Aku menetralkan nafasku sembari menatap wajah panikku di cermin.
aku menurunkan resleting gaun yang berada di punggung dan dress yang ku pakai sebelumnya kini jatuh di atas lantai.
Melihat pantulan tubuhku di depan cermin, mataku melebar, tanganku gemetaran menyentuh bercak-bercak merah yang memenuhi dadaku. Satu, dua, tiga, tujuh, tidak! Sembilan! Sembilan tanda merah keunguan itu mengiasi dadaku.
Memakai kembali dressku. Aku melangkah lebar bak kesetanan membuka pintu kamar mandi secepat kilat, aku berlari ke arah Pak Revan yang masih belum mengenakan pakaian.
"Kau-!" telunjukku mengacung di hadapannya napasku naik turun.

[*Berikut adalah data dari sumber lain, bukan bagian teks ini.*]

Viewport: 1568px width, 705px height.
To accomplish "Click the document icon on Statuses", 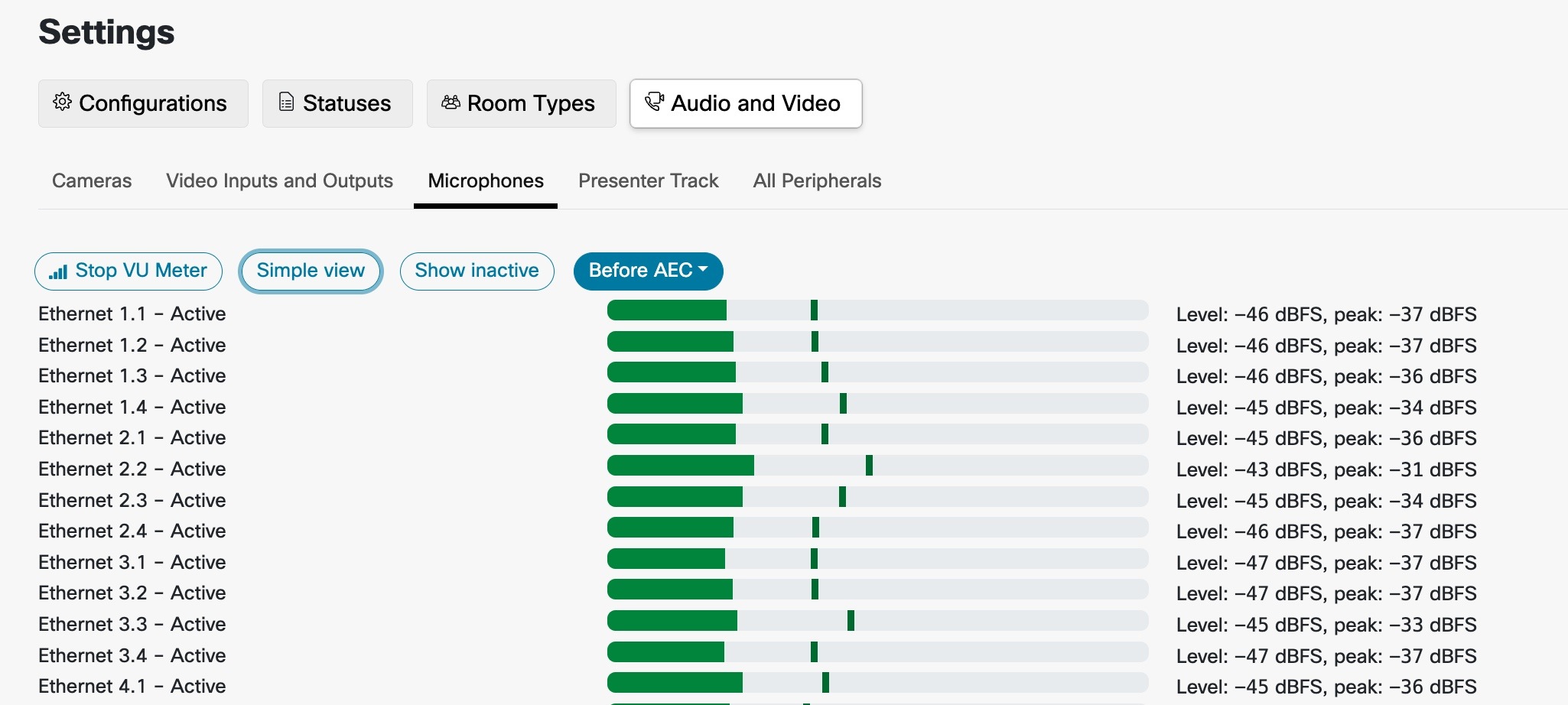I will coord(286,102).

Ia menatapku heran, menungguku mengatakan sesuatu.
"Apa yang Bapak lakukan padaku semalam? Da-daku ada a-da" gagapku. "Ki-kita tidak melakukan itu kan? Aku ti-tidak akan ha-hamil kan?" ucapku seperti orang linglung.
Aku melompat-lompat dan menghentakkan kakiku. Tetapi sama sekali tidak merasakan sakit di selangkanganku. "A-ku ma-masih perawan kan? Itu aku nggak ngerasa sakit sama sekali!" terangku dengan masih saja melompat.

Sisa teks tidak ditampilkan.